I crouched down and took the sobbing woman in my arms.
"They will make me ashamed of my body," she wept. "They may drive me insane, I do not want their dismal peace, their pathological tranquillity, their vacuous serenity. I am not a turtle. I am not a vegetable. I am a woman. I want to be what I am, truly. I do not want to be ashamed of my needs or my sex. I want to live, and feel!"

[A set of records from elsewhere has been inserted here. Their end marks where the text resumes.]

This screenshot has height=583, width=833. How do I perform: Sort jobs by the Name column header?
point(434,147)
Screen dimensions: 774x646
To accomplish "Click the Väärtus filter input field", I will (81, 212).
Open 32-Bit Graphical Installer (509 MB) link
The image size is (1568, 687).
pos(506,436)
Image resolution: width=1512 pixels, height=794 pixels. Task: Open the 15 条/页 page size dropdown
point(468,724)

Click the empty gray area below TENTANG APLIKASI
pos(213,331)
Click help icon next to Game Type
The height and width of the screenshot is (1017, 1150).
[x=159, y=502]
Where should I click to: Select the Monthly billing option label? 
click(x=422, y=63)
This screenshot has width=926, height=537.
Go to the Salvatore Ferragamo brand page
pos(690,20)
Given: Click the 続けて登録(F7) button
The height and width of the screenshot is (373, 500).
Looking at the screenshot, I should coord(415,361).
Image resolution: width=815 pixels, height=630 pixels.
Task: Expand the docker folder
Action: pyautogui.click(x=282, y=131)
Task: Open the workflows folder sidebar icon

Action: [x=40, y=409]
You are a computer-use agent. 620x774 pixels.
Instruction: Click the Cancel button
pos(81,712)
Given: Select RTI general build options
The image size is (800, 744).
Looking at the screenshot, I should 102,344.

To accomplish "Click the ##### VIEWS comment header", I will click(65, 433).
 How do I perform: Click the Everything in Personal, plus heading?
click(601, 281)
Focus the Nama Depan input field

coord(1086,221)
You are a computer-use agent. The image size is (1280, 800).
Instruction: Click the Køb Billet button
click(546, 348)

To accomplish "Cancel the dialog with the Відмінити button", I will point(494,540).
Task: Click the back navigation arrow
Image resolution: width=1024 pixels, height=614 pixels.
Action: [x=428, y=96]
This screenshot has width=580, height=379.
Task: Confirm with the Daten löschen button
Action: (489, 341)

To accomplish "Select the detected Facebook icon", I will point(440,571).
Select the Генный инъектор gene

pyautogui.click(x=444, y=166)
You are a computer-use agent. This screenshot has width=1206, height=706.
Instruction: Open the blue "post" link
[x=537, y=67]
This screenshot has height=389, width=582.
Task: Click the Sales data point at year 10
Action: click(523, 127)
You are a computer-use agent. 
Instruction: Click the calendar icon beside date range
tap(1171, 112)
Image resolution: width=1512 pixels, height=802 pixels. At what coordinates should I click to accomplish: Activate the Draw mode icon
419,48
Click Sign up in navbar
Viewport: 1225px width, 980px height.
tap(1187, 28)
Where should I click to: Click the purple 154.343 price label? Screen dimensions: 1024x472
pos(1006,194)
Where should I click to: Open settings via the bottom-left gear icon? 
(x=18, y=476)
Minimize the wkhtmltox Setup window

She was Gorean woman. This had made the transitision to a Waniyanpi community additionally difficult for her. The transition, presumably, because of their conditioning and upbringing, having acclimated them to what, in effect, were Waniyanpi values, would doubtless have been much easier for a woman from Earth.
"It is not wrong to want to be alive, is it?" she asked.
"No," I said, "it is not wrong to what that."
"They pretend to be happy," she said, "but they are not happy. They are miserable, and filled with hate."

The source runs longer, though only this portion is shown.